Has Anyone Ever Done This? (Making Movies With Star Lookalikes)?

Stage 6: “Sorry, Charlie.”

And let me be the first to mention Beatlemania and Skeet Ulrich.

Do the names Coy and Vance Duke ring any bells?

Or how about Crispin Glover in Back to the Future II?

. . . who was already mentioned in post #12.

Huh. They fooled me - I assumed Skeet was related to Robert Ulrich.

Yes, yes they do.

I’d never heard of them before this past week, but someone somewhere else on line linked to a youtube video featuring them in cartoon form.

It only works if the audience knows it’s fake, both in music and in movies.

I wonder exactly how that was worded; anyone remember how Gene Hackman refused to reshoot various stuff for SUPERMAN II, at which point they promptly swapped in a body double and just staged the remaining shots to show Lex from behind?

BRUCE LEE! After his death we were given Bruce Li, Bruce Ly, Bruce Lei, etc.

I realize I’m fighting the hypothetical here, but if you only have $200,000 budgeted for your lead actor, why are you talking to Brad Pitt’s agents in the first place?

Hollywood loves doing this.
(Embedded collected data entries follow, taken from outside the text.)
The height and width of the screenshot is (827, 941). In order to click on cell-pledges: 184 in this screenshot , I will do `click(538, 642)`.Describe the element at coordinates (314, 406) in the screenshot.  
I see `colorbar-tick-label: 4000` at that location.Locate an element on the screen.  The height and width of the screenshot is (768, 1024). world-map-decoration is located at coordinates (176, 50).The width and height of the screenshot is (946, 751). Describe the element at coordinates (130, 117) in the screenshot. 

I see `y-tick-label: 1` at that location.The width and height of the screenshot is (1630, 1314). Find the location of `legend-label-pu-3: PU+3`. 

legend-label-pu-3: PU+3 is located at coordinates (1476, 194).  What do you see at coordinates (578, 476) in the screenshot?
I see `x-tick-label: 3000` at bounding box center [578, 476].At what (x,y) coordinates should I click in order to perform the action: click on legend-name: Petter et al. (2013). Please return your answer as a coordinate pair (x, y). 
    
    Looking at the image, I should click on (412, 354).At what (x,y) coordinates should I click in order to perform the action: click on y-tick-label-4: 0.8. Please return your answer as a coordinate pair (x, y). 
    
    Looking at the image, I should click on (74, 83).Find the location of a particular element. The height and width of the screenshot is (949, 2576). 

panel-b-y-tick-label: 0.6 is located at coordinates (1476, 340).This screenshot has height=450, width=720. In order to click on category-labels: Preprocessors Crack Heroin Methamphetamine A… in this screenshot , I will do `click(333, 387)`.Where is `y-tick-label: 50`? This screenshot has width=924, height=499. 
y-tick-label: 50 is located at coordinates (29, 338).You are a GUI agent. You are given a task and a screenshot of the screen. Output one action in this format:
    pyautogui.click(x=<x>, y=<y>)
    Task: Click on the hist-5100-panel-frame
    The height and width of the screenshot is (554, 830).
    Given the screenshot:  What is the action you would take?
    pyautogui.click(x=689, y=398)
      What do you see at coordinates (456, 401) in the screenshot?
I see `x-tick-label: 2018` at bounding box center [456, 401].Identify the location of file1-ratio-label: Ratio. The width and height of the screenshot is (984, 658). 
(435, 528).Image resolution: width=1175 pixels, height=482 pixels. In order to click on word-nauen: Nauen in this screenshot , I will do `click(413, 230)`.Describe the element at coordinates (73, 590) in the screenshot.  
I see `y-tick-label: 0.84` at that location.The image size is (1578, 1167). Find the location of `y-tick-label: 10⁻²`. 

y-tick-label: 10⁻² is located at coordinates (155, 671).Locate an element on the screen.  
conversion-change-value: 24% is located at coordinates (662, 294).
Consider the movie Bela Lugosi meets a Brooklyn Gorilla. It’s an incredibly awful movie, but if you try to watch it you’ll notice that it has very little Bela Lugosi (or gorillas) and a lot of what appears to be Jerry Lewis and Dean Martin. Only it isn’t Jerry Lewis and Dean Martin – it’s Duke Mitchell and Sammy Petrillo looking and acting an awful lot like Martin and Lewis.

Old Navy is currently running a commercial that has been dubbed “Kim Fauxdashian”, although the actress insists that she was not hired for her resemblance to Kim.

Of course, this is not a movie, but then again, Kim is not exactly a movie star.

For the record, when I first saw the commercial, I spent a few minutes trying to figure out whether it really was Kim Kardashian.